Jimmy Fallon dreamed of being on "Saturday Night Live" ever since he was a teenager.
Fallon would tape each show for review later and insist on watching alone every Saturday night.
"I just didn’t want anyone ruining my experience,” Fallon tells David Kamp in Vanity Fair’s February cover story. “No small talk. I wanted to see the sketches, the new characters, what the angle was.”
Eventually, Fallon landed a spot on "SNL" at age 24.
Tina Fey, then a writer on the show, recalled the moment Fallon auditioned: "He’s one of two people I’ve ever seen who was completely ready to be on the show. Kristen Wiig is the other one…. And Jimmy was ready—like, if there had been a show to do that night.”
Once he got into the swing of things, Fallon tells Vanity Fair that show creator, Lorne Michaels, really became his mentor — on everything from work to his personal life.

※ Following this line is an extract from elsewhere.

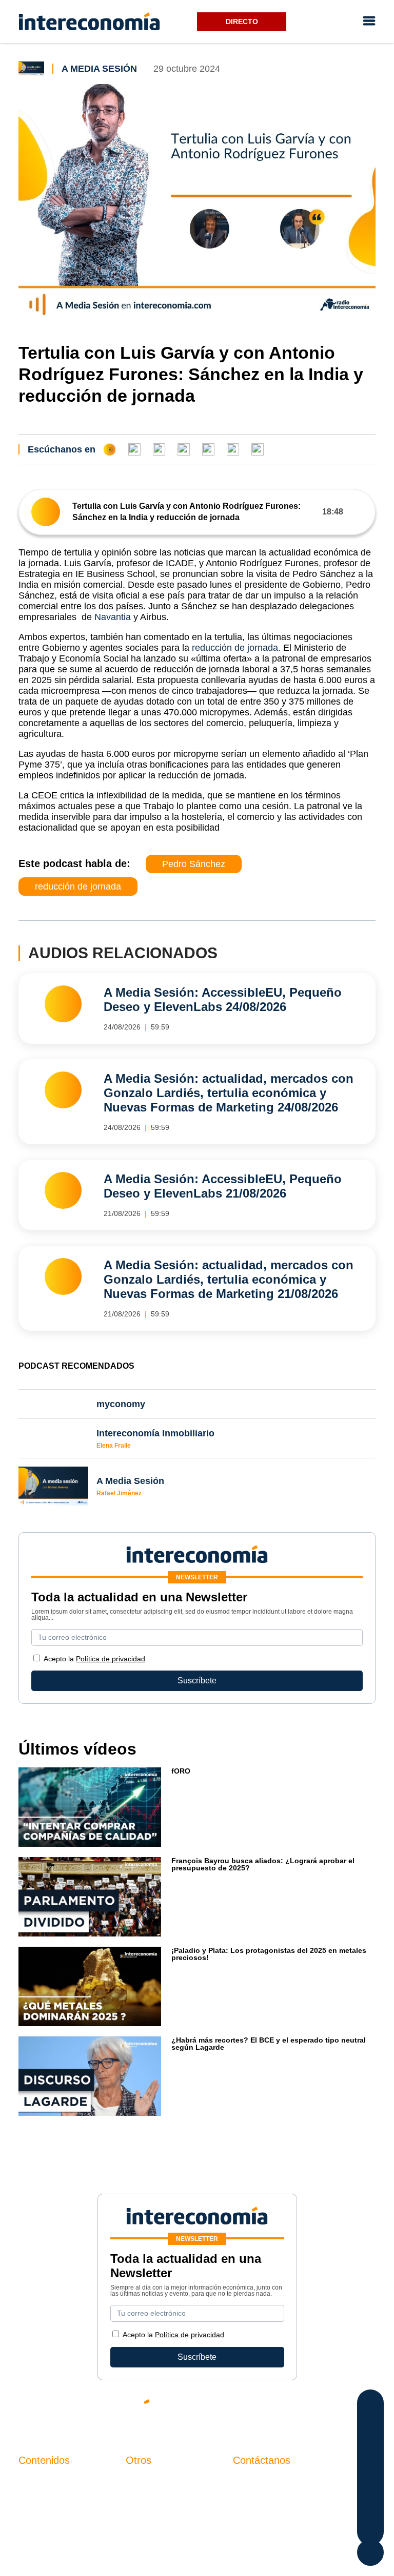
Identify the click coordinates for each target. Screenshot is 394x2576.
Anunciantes (41, 2499)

“Lorne helped me with everything — with relationships, with me getting famous,” Fallon tells the mag. “I was going through certain steps, and there were certain things I couldn’t talk to my dad about, because he wouldn’t know. Like ‘I have money now. Do I still rent? Do I buy an apartment?’ Or ‘I’m in L.A., and I have to rent a car.’ [“Lorne” voice] ‘You should get a Lexus, because you want to be quiet.’ Or ‘Should I date this actress?’ [“Lorne” voice] ‘You can date her, but you probably shouldn’t marry her.’ And he’d be totally right.”
After Fallon left "SNL" in 2004 to pursue a (lackluster) career on the big screen, it was Michaels who eventually brought him back to TV to host "Late Night."
Come next month, Fallon will take the reigns from Jay Leno at the "Tonight Show," but he insists he will continue his own brand of humor.
“It’s still going to be the same show,” Fallon tells Vanity Fair. “What I can tell you is it will be the best of what we do.”